• [TO DO]
From the first line of the listing to the last, set down everything exactly, but skip the images.

• [RAW DATA]
*** Begin section ***
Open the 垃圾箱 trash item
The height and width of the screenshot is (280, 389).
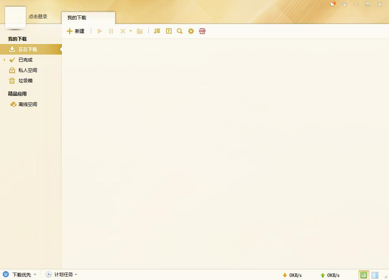coord(25,81)
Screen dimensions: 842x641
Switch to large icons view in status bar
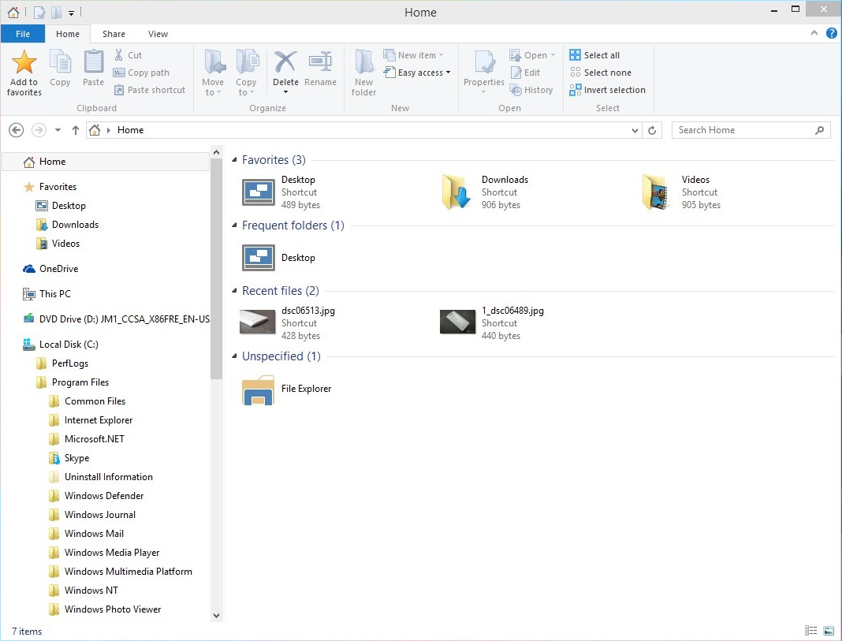829,631
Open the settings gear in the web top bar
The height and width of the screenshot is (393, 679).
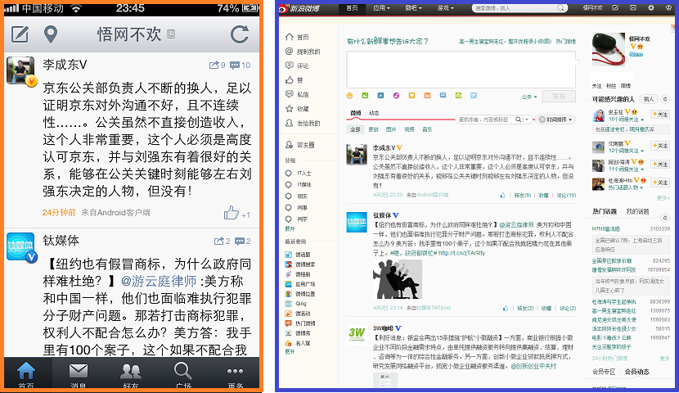(651, 8)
*** End section ***
• [ANSWER SECTION]
Open the 垃圾箱 trash item
The height and width of the screenshot is (280, 389).
coord(25,81)
Screen dimensions: 842x641
Switch to large icons view in status bar
829,631
Open the settings gear in the web top bar
The height and width of the screenshot is (393, 679).
(651, 8)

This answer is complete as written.